*How to complete this task*. Output the number of lines in the material below containing "Given" and nothing more.

*Provided material*.
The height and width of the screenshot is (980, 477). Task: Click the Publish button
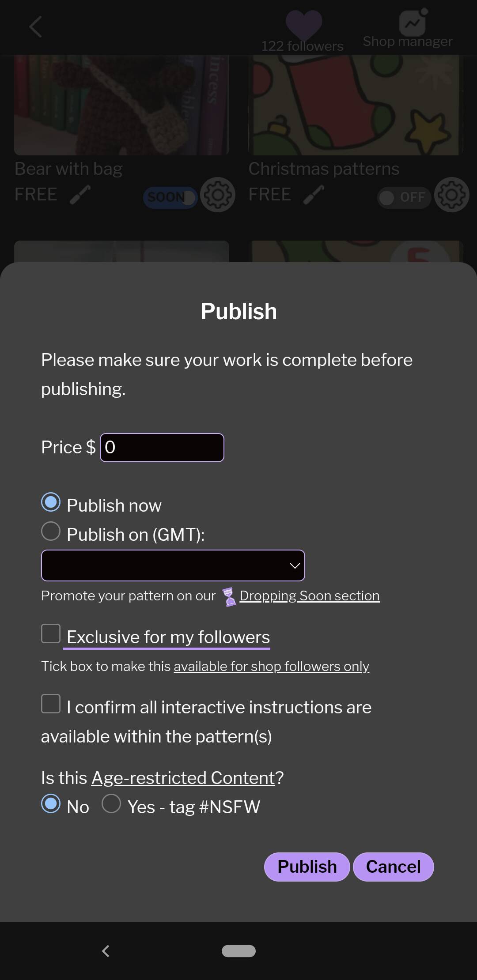pos(307,867)
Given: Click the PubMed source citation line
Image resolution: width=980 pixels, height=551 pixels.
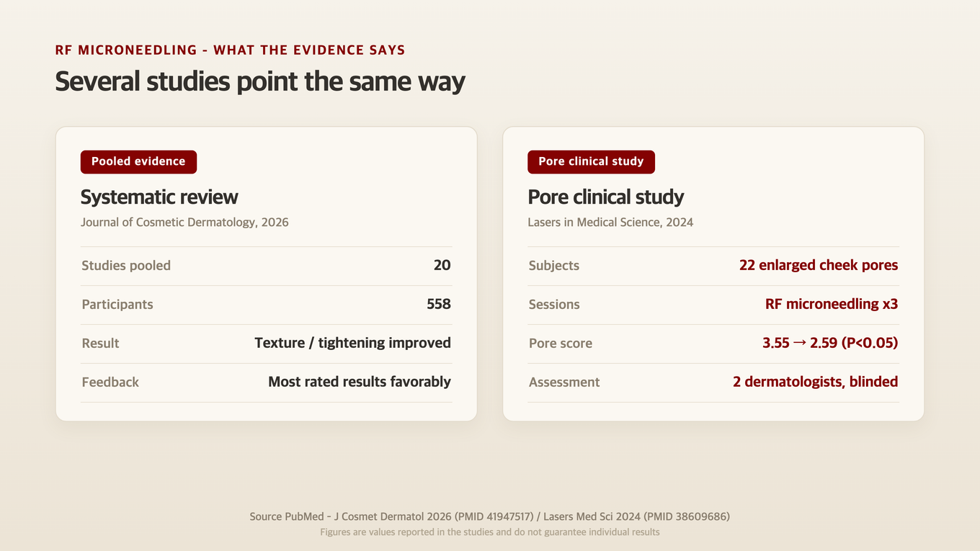Looking at the screenshot, I should coord(490,516).
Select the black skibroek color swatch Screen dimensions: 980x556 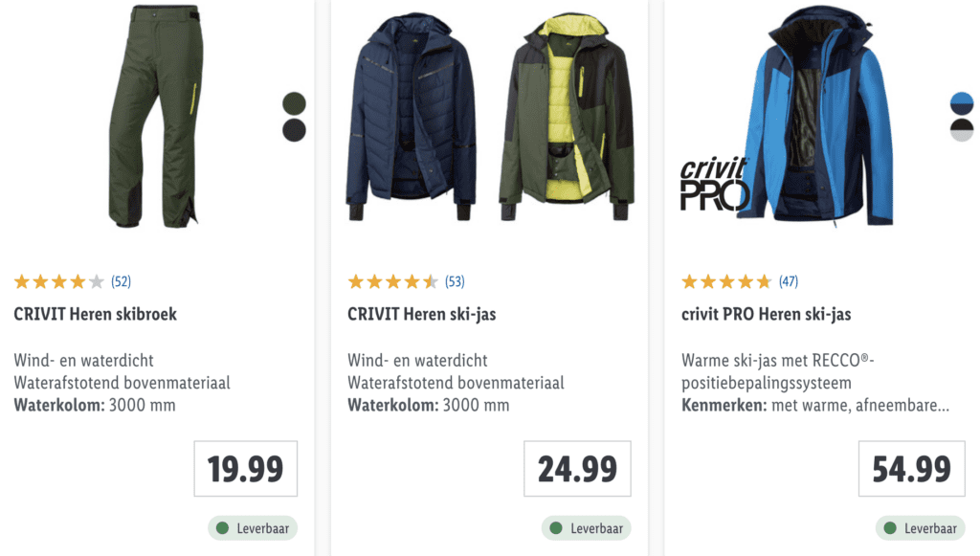[294, 130]
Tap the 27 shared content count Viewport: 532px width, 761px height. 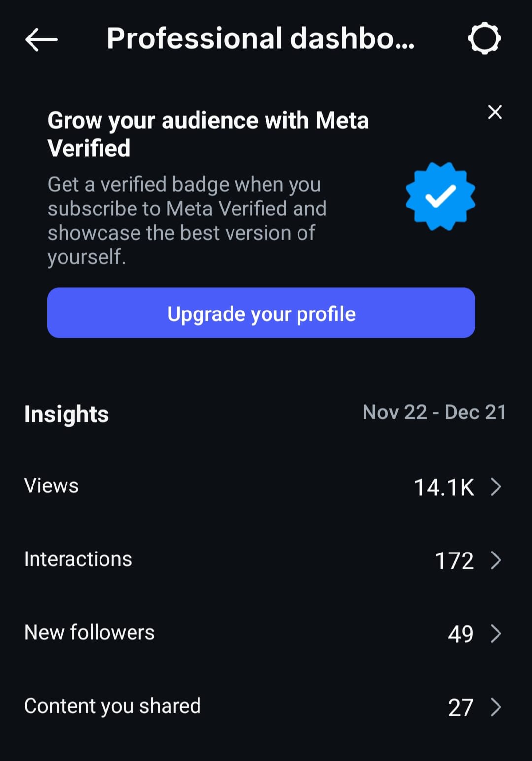[x=461, y=708]
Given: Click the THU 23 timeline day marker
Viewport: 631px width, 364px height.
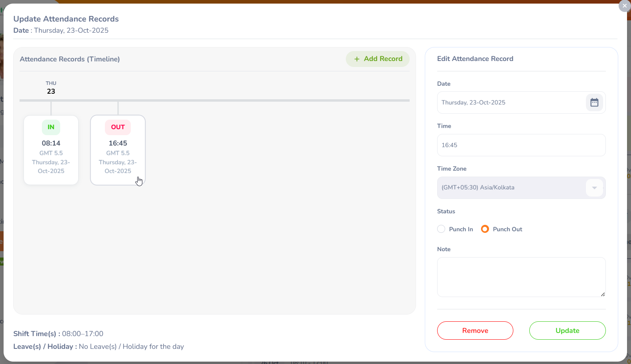Looking at the screenshot, I should [x=51, y=88].
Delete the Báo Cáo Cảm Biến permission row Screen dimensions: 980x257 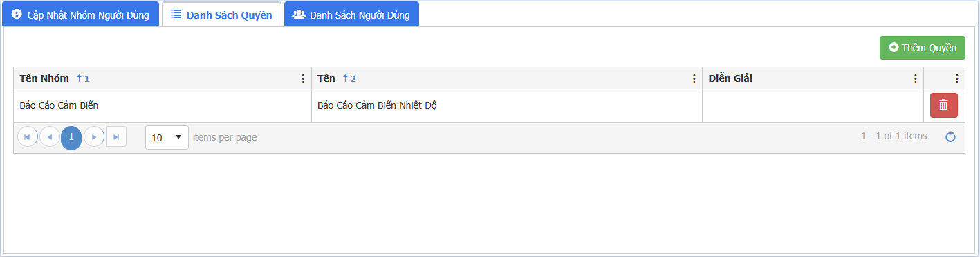(944, 105)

*Exercise response*. 2